After you optimize index with IndexOptimizer, the number of searching
for 'http' is the same?
Regards,
Ferenc
Michael Nebel wrotte:
Hi,
I fixed the problem with the following patch:
--- IndexOptimizer.java 2005-08-04 12:55:54.000000000 +0200
+++ IndexOptimizer.java.~1.6.~ 2005-01-21 00:48:50.000000000 +0100
@@ -138,7 +138,7 @@
if (score > minScore) {
sdq.put(new ScoreDoc(doc, score));
- if (sdq.size() >= count) { // if sdq overfull
+ if (sdq.size() > count) { // if sdq overfull
sdq.pop(); // remove lowest in
sdq
minScore = ((ScoreDoc)sdq.top()).score; // reset minScore
}
My index shrinked from 8.5 GB to 0.5 GB. I found no documentation
about the background of this tool. Can anyone tell me, what's the idea
behind?
Regards
Michael
Andy Liu wrote:
I believe this tool is unfinished and unsupported.

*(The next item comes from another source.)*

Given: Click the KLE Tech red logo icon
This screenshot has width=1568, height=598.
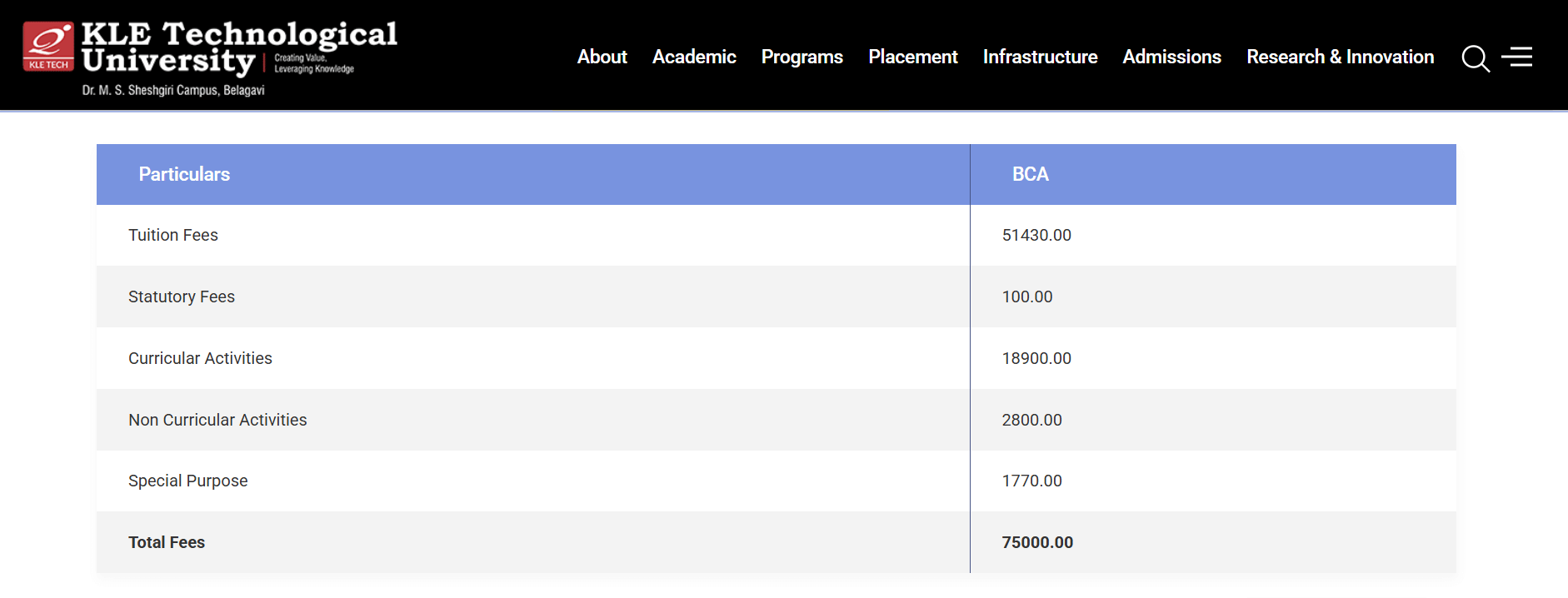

On 7/22/05, [EMAIL PROTECTED] <[EMAIL PROTECTED]> wrote:
I found an IndexOptimzer in nutch.
When I run it, it dorps an exception:
....
Optimizing url:http from 226957 to 22696
Exception in thread "main" java.lang.ArrayIndexOutOfBoundsException:
22697
at
org.apache.lucene.util.PriorityQueue.put(PriorityQueue.java:46)
at
org.apache.nutch.indexer.IndexOptimizer$OptimizingTermPositions.seek(IndexOptimizer.java:153)
at
org.apache.lucene.index.SegmentMerger.appendPostings(SegmentMerger.java:325)
at
org.apache.lucene.index.SegmentMerger.mergeTermInfo(SegmentMerger.java:296)
at
org.apache.lucene.index.SegmentMerger.mergeTermInfos(SegmentMerger.java:270)
at
org.apache.lucene.index.SegmentMerger.mergeTerms(SegmentMerger.java:234)
at
org.apache.lucene.index.SegmentMerger.merge(SegmentMerger.java:96)
at
org.apache.lucene.index.IndexWriter.addIndexes(IndexWriter.java:578)
at
org.apache.nutch.indexer.IndexOptimizer.optimize(IndexOptimizer.java:215)
at
org.apache.nutch.indexer.IndexOptimizer.main(IndexOptimizer.java:235)